What needs to be done: Only a number is expected: the count of lines in the listing where "node" occurs.

Material provided:
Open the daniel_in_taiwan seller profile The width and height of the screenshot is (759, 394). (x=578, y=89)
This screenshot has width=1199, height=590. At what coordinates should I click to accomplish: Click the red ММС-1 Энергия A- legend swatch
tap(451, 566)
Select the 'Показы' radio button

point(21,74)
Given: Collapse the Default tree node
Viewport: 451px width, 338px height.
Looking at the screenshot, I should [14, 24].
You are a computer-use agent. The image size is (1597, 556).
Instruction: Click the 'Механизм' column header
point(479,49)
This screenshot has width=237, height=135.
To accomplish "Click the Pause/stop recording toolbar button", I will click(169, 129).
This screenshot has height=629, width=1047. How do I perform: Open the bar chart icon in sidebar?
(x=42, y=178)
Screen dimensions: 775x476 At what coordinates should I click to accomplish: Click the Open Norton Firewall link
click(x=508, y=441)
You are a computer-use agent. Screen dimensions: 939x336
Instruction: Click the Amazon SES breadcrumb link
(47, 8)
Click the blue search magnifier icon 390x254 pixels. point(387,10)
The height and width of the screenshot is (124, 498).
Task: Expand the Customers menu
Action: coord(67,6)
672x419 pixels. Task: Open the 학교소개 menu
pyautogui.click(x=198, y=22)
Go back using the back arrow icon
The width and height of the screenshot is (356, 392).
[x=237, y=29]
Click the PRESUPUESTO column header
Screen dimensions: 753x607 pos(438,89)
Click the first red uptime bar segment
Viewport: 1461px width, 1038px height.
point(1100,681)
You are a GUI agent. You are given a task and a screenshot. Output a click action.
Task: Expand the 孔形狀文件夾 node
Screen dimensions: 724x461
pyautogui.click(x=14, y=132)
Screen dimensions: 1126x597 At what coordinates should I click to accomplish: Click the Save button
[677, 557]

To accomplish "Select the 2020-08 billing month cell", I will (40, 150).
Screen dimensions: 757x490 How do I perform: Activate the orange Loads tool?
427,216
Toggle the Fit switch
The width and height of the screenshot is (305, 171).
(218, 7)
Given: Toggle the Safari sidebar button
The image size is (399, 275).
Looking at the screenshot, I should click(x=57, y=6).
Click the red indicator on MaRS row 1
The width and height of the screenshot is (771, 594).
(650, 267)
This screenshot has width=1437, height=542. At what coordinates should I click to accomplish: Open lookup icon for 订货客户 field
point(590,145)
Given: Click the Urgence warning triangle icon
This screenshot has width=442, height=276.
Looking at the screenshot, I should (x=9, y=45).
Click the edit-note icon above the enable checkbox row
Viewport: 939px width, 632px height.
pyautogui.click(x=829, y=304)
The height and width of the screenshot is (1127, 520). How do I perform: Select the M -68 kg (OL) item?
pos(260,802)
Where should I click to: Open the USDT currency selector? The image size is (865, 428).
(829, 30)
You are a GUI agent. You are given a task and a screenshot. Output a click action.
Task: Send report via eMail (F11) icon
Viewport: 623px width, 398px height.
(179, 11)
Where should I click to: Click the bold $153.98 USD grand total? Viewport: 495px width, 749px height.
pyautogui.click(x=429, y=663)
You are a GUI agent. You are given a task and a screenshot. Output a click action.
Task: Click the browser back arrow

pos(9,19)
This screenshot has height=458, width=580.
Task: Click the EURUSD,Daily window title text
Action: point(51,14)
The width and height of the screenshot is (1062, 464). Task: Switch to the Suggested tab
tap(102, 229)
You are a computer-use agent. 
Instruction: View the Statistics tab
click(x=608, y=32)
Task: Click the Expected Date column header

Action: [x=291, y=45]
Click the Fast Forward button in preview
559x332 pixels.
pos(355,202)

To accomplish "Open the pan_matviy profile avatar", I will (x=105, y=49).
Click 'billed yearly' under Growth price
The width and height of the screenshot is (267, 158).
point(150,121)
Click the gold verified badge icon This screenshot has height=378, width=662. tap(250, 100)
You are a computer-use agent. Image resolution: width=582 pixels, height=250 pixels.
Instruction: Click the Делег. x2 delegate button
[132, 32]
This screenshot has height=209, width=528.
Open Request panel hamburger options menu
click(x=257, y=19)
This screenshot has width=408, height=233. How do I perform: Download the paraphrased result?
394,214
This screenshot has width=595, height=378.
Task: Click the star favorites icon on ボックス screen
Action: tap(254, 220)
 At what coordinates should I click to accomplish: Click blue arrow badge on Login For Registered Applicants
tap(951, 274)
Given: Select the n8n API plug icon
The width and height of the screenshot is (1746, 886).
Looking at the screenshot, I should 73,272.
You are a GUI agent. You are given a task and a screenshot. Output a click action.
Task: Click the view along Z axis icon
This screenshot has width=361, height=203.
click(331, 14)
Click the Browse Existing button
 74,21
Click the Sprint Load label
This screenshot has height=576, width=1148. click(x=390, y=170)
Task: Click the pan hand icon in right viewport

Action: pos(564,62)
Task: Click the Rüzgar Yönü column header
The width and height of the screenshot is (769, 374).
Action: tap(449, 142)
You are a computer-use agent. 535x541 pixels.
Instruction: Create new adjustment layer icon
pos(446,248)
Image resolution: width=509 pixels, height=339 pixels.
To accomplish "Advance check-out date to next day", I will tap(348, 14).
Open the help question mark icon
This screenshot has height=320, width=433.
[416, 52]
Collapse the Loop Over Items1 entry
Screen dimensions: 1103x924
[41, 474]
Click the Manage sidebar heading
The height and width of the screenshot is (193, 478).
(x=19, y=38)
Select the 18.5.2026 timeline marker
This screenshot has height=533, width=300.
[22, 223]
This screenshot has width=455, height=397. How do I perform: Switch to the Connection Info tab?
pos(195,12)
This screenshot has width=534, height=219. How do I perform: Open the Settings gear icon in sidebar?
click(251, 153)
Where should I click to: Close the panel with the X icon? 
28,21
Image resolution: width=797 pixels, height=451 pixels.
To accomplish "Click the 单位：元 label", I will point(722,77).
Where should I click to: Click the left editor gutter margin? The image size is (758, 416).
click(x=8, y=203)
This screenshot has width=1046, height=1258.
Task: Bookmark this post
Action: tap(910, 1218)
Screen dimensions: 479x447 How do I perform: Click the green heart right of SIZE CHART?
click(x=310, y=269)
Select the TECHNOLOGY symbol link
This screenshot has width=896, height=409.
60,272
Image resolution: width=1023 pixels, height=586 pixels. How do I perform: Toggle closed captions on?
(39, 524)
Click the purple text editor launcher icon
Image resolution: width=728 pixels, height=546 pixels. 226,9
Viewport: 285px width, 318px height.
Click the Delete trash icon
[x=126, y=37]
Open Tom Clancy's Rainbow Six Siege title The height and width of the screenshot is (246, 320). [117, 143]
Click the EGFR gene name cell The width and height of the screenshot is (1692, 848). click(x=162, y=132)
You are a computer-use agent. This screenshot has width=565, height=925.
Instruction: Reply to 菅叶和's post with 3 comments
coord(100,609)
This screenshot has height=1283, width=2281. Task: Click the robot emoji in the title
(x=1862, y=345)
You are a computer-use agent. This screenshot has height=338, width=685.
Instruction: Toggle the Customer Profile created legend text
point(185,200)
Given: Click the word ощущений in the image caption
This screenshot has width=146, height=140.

Response below: 2